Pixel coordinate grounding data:
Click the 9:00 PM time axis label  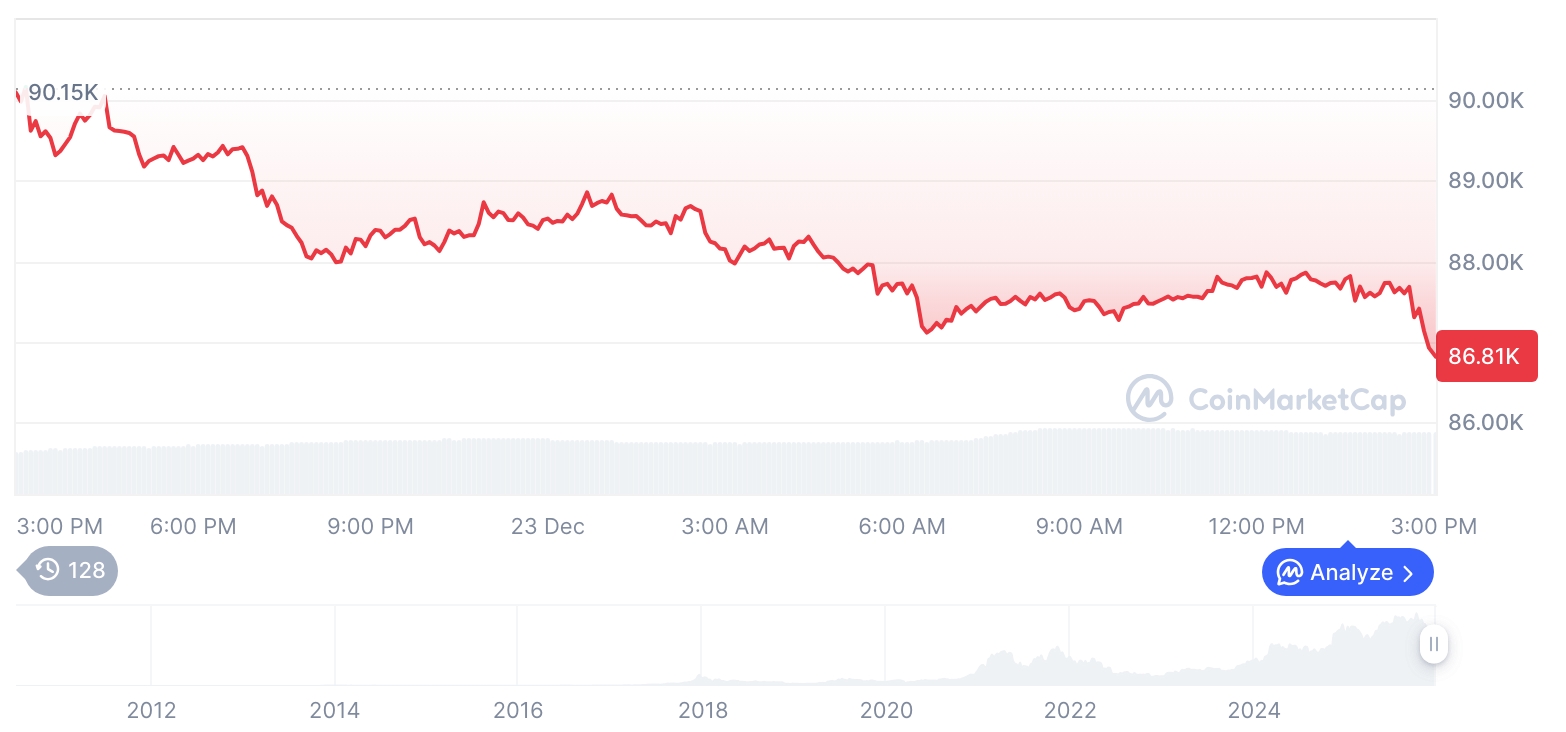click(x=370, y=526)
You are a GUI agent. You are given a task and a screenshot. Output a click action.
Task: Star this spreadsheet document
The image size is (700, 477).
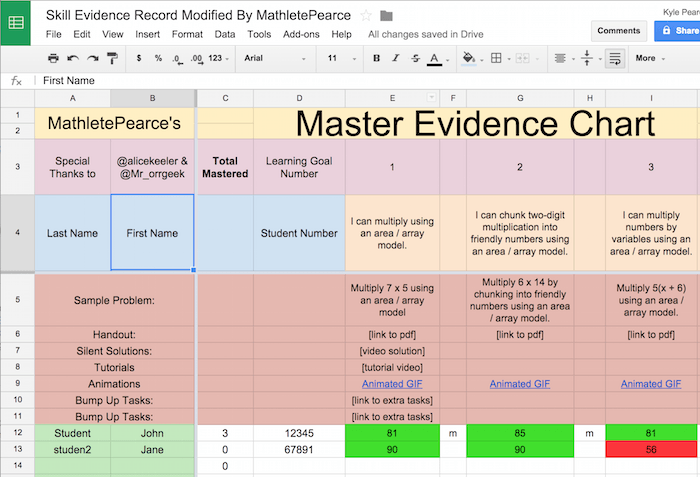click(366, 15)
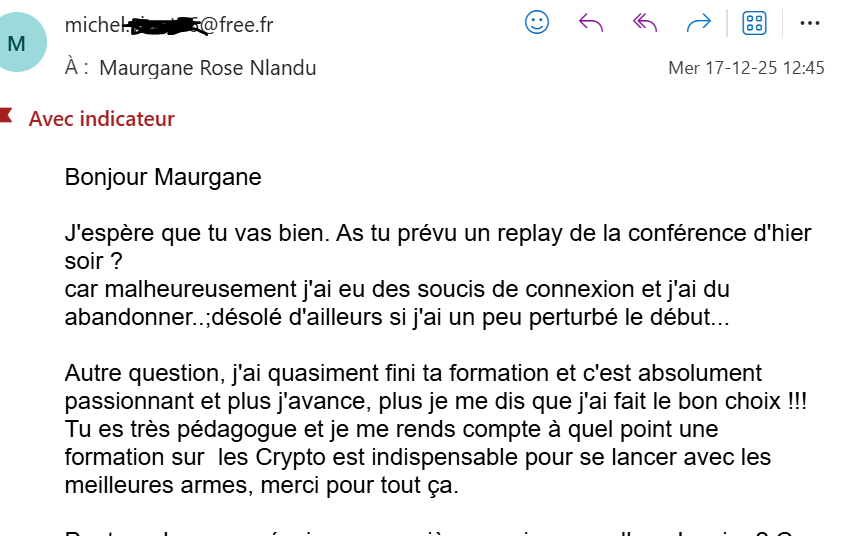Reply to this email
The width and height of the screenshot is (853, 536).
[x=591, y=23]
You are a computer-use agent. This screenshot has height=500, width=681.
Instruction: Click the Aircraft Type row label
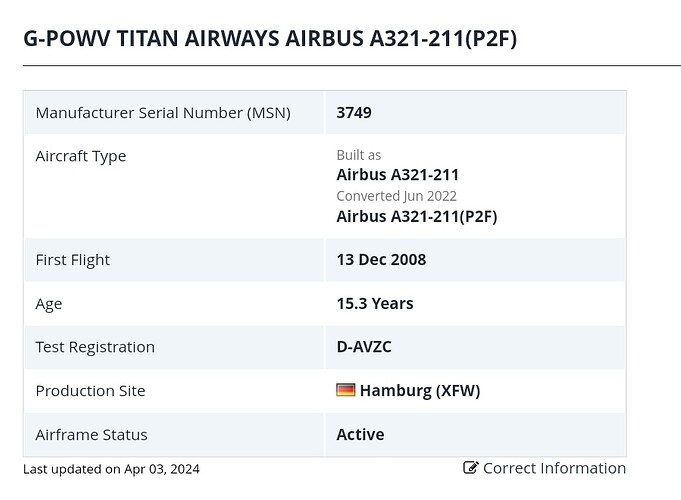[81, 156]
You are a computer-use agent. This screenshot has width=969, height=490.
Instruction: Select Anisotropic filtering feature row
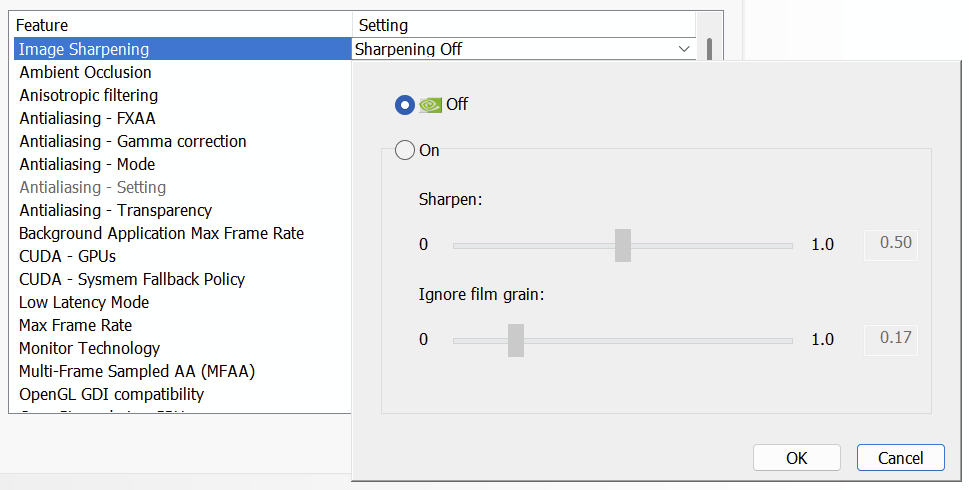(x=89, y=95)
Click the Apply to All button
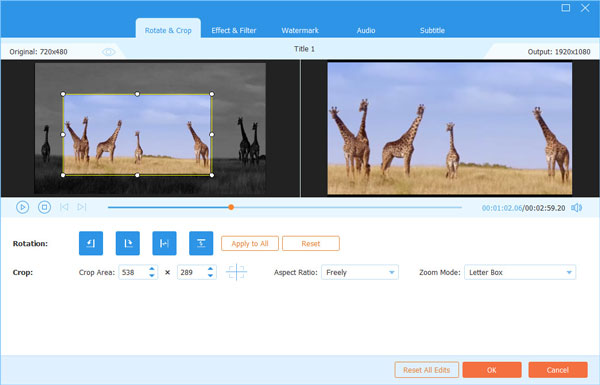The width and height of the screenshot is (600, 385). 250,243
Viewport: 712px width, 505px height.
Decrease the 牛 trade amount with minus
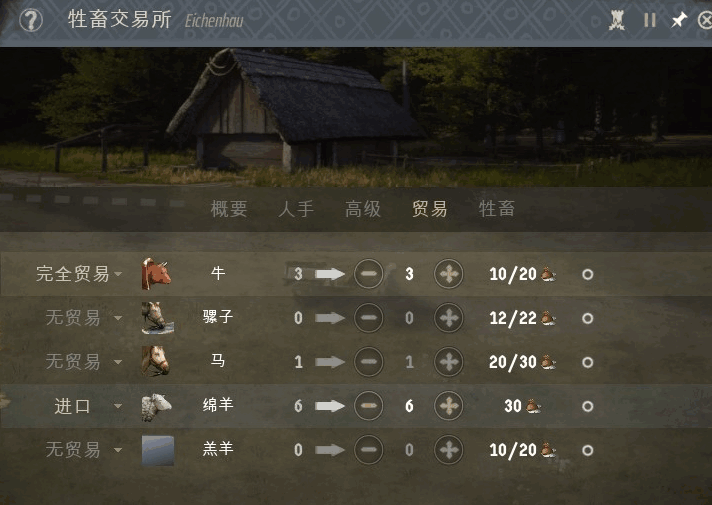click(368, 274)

**Exercise directions:**
Your answer should be the lines above that contain the word "computer", copied out.

**Task result:**
You are a computer-use agent. This screenshot has height=500, width=681.
You are a computer-use agent. This screenshot has width=969, height=490.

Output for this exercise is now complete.